Facebook usuwa nienawiść. Portal wprowadza całkowity zakaz treści na temat ONR i NOP

Na Facebooku nie ma miejsca dla ONR i NOP - poinformował portal. Strony organizacji zostały usunięte już w 2016 roku, ale według nowych wytycznych usuwane będą wszystkie treści promujące te organizacje.

Od piątku z Facebooka będą usuwane wszystkie treści promujące Obóz Narodowo-Radykalny i Narodowe Odrodzenie Polski oraz te treści, w których użyte zostaną symbole związane z organizacjami.

Zakazujemy propagowania nienawiści, w tym zamieszczania treści atakujących ludzi w związku z „cechami chronionymi”, takimi jak rasa, przynależność etniczna, narodowość, przynależność religijna, orientacja seksualna, płeć, tożsamość płciowa czy poważna niepełnosprawność albo choroba. Nie akceptujemy też grup ani organizacji, które promują przemoc lub atakują ludzi ze względu na cechy chronione przez prawo.

- informuje serwis w komunikacie. Facebook wyjaśnia, że uważa ONR i NOP za organizacje, które "otwarcie propagują poglądy rasistowskie, antysemickie i homofobiczne". Zaznaczono, że przypadek nie jest "specyficznie polski, bo zjawiska takie występują na całym świecie", ale zdecydowano o szerszym wyjaśnieniu tej sytuacji.

Blokada kont recydywistów

Portal zaznacza, że decyzja o całkowitym zakazie umieszczania treści związanych z ONR i NOP nie była łatwa. "Zachęcamy do wyrażania indywidualnych poglądów, nawiązywania kontaktów i dzielenia się przemyśleniami, ale też chcemy, żeby ludzie zawsze czuli się mile widziani i bezpieczni" - czytamy.

Zgłoszone Facebookowi treści, zawierające odwołania do organizacji lub ich symbole, będą usuwane, a konta tych użytkowników, którzy będą nagminnie łamać tę zasadę, mogą zostać zablokowane.  

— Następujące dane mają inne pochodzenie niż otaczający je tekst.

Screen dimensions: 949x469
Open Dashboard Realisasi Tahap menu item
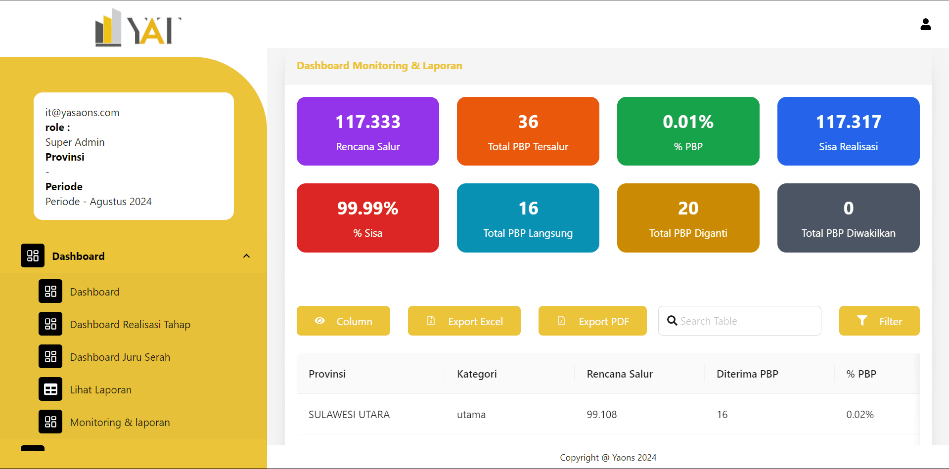point(130,324)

Jest to proces wieloetapowy, a administratorzy takich stron są zawsze powiadamiani o możliwych konsekwencjach. Podjęcie właściwej decyzji jest często trudne, ponieważ sytuacje, warstwy wypowiedzi oraz ich konteksty są skomplikowane. Dlatego właśnie dbamy o uważne badanie kontekstu, a tysiące osób pracuje na całym świecie, przez całą dobę i w ponad 40 językach, by wspierać osoby potrzebujące naszej pomocy

- doprecyzowano. Jak zauważa serwis Wirtualne Media, to pierwszy przypadek w historii polskiego Facebooka, kiedy zastosowano zakaz dotyczący konkretnych organizacji i szczegółowo wyjaśniono motywy.